▶ **WORK ITEM**: Everything from the line with "Where should I" to the last line of the listing must be retyped exactly, both ends included, with the pictures dropped.

▶ **DATASET RECORDS**:
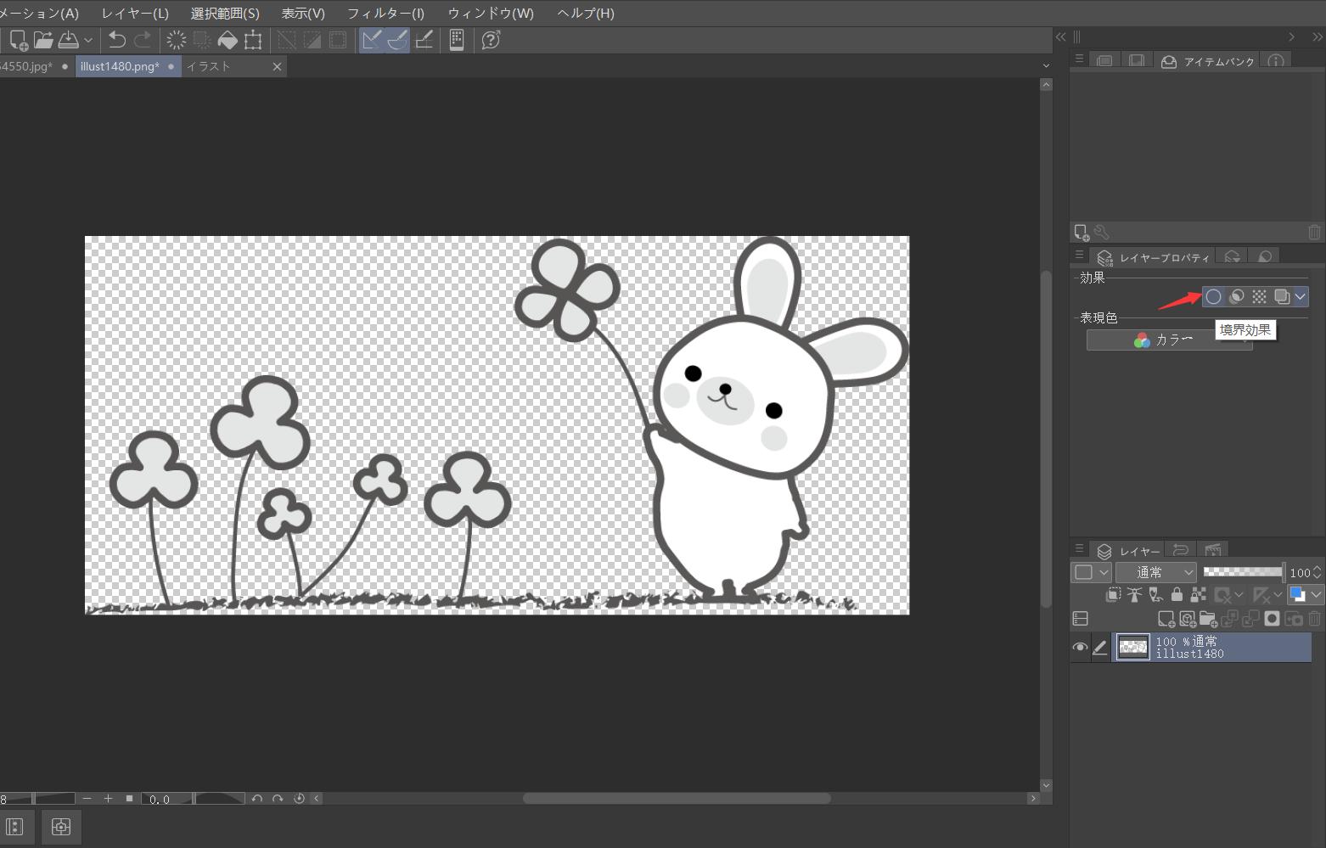Open the 通常 blend mode dropdown
1326x848 pixels.
click(x=1156, y=572)
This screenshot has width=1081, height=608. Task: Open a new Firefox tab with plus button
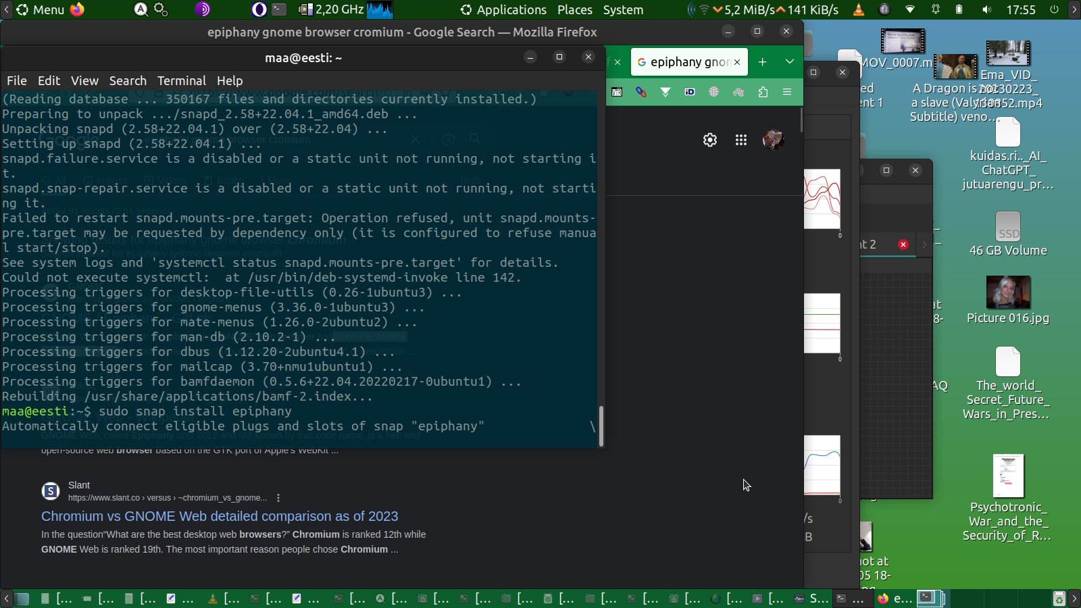point(762,62)
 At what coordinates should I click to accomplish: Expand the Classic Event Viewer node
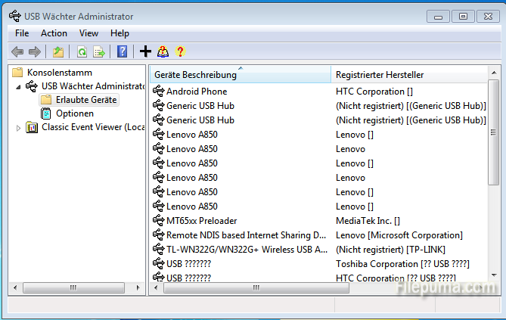coord(19,127)
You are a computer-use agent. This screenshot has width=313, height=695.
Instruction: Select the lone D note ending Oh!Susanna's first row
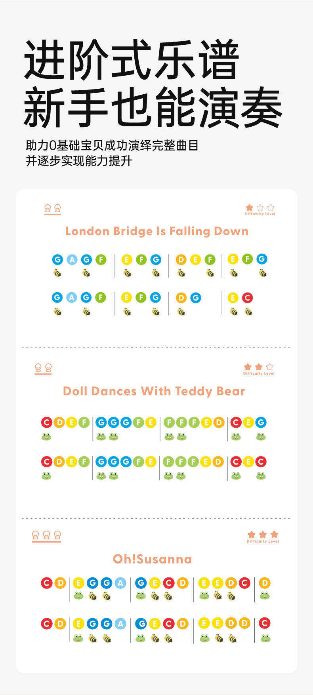(x=264, y=583)
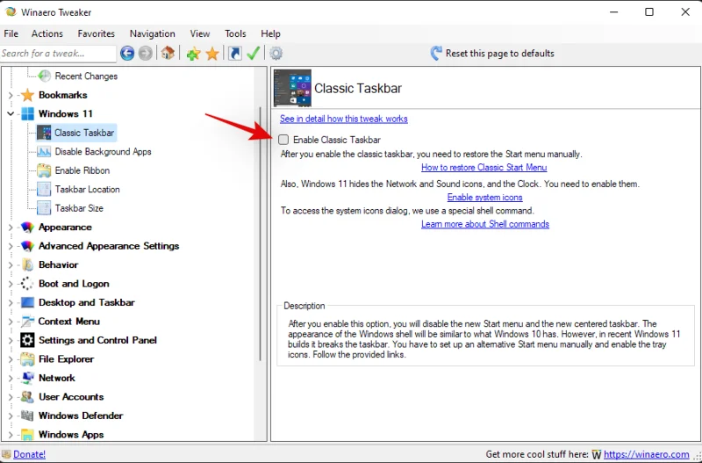This screenshot has height=463, width=702.
Task: Click the Home icon in toolbar
Action: pos(168,54)
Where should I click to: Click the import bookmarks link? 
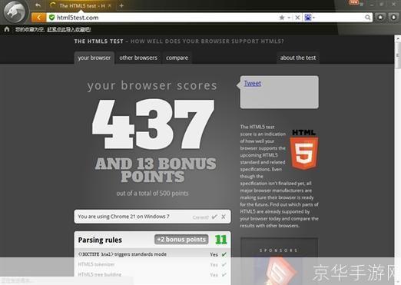69,29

▶ **SOLVED PROBLEM**:
Where should I click to: Click the import bookmarks link? 
69,29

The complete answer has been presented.